In Noel Coward's 1930 comedy, Private Lives, one of his characters says: 'Very flat, Norfolk' but clearly had not tried to harvest fields of wheat and barley in parts of North Norfolk or around Bury St Edmunds.

David Fairman, group sales and export manager, said that for farmers with more rolling land, the HillMaster range can easily pay for itself in cleaner grain samples and reduced losses.

There was a further advantage when machines were sold because there was strong demand from other parts of the country and in Europe.

'Of about a dozen combines we sell each year, we sell two or three HillMasters. When you get around Bury St Edmunds and the North Norfolk coast and other places there are some significant hills,' he said.

'There's a surprising amount of farmers running them where 70pc of the land is hilly and for the 800 acre to 1,000-acre farm, we sell a surprising number of these range of machines with a 20ft to 22ft header.'

'Although most manufacturers have some sort of Hillside option, John Deere is the best, but I would say that, because it levels the whole combine rather than the sieves. If you've got slopes, you'll notice the difference,' said Mr Fairman.

Ben Turner junior, who is based at the firm's Norwich headquarters, said a farmer on the Cambridgeshire borders asked for a quote on a 'level' combine and a HillMaster.

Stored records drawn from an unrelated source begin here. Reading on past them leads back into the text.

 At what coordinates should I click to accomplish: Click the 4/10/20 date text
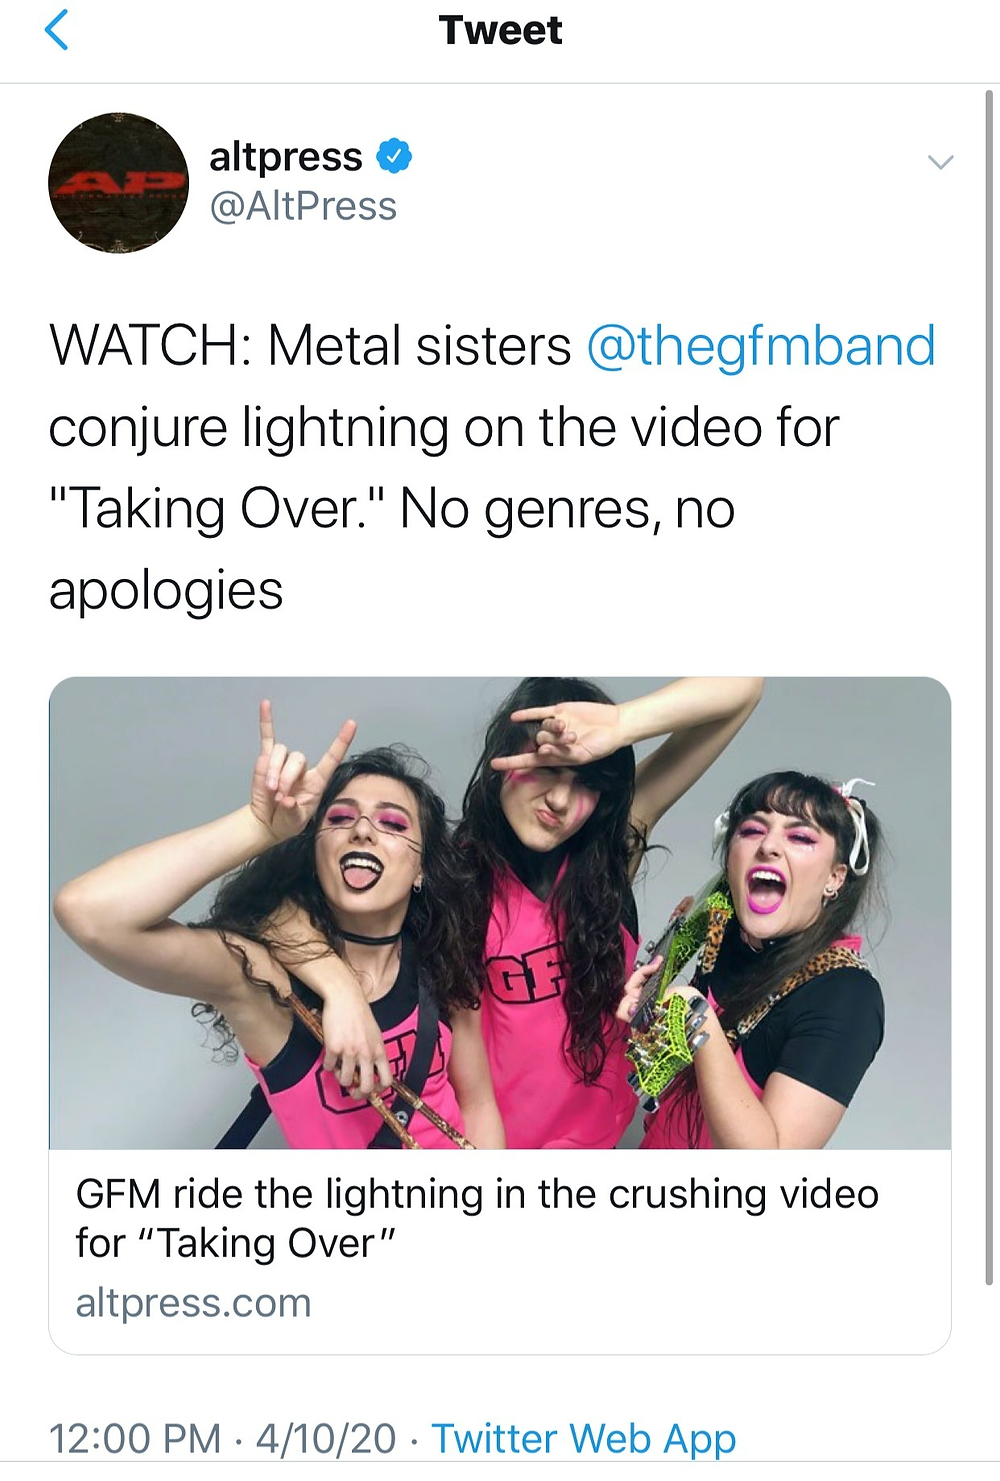click(326, 1438)
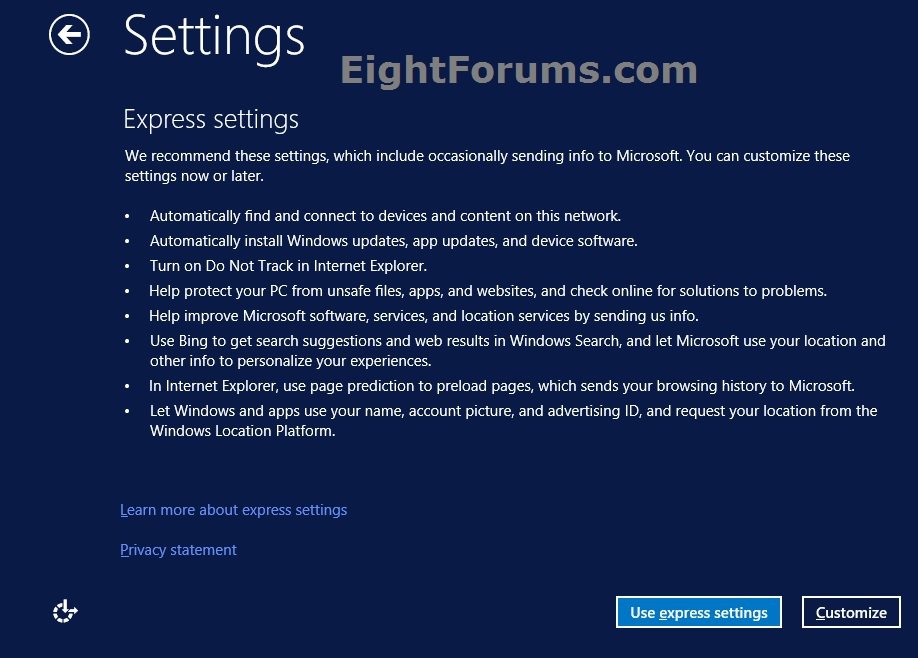The width and height of the screenshot is (918, 658).
Task: Click the Settings page title
Action: 214,36
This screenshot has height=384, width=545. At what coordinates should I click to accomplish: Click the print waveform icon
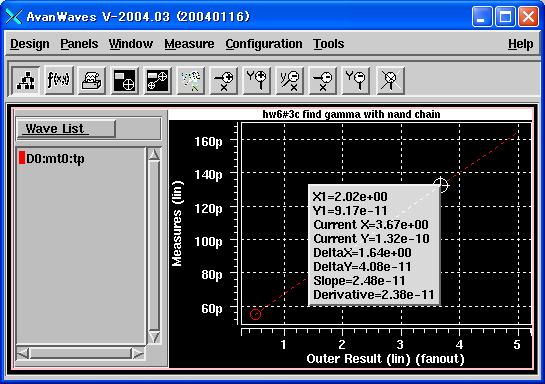click(91, 80)
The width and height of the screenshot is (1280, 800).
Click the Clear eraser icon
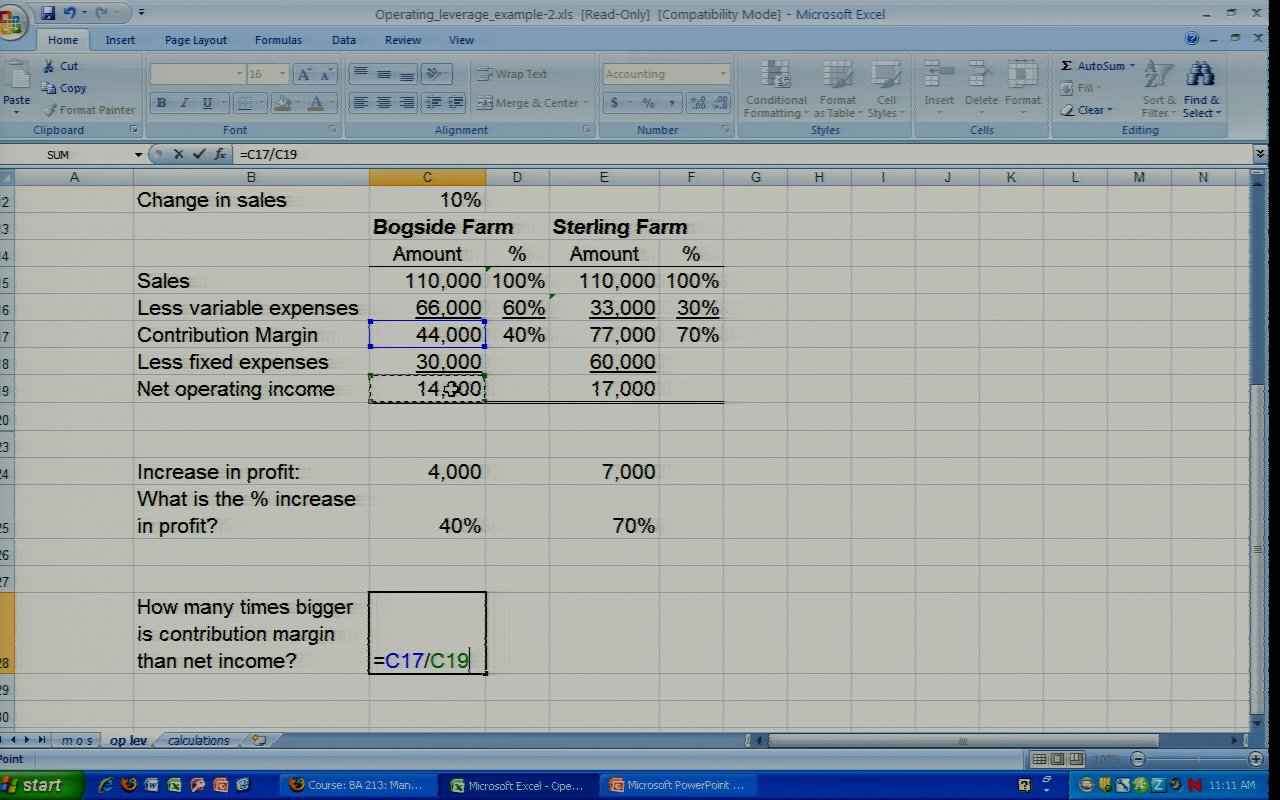tap(1067, 110)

He has opted for the HillMaster, with 30ft header, because of its flexibility.

'It can work on the level but comes into its own on the hills, slopes and rolling ground,' he said.

A key difference was that the whole combine could work level when on sloping ground, so that maximum performance and harvesting efficiency could be achieved, he added.

'These's nothing active like the HillMaster system which changes to keep the entire combine to keep it on the level.

'It really does have a bit of a following,' said Mr Turner, who is the great grandson of the firm's founder, the late Ben Burgess.

The HillMaster range offers combine header widths from 20ft to 22ft through to 35ft for the more powerful 500hp models

And there is a further advantage when moving out of the harvest field, said Mr Turner.

'If you've got a number of gateways and the combine head doesn't quite fit through, you can manually adjust the tilt of the combine and header. Instead of losing time removing the header, it can be tilted to about 20 degrees. One end of the header can go through the gate and the rest over the hedge! You can get a 25ft or 30ft header through a 20ft wide gateway,' he added.

Since he advertised the T550i HillMaster combine in the EDP's Farm & Country last week at £132,487, Mr Turner said that he has had his leg pulled about selling 'hill' combines in Norfolk. 'But there really is a demand for these machines,' he added.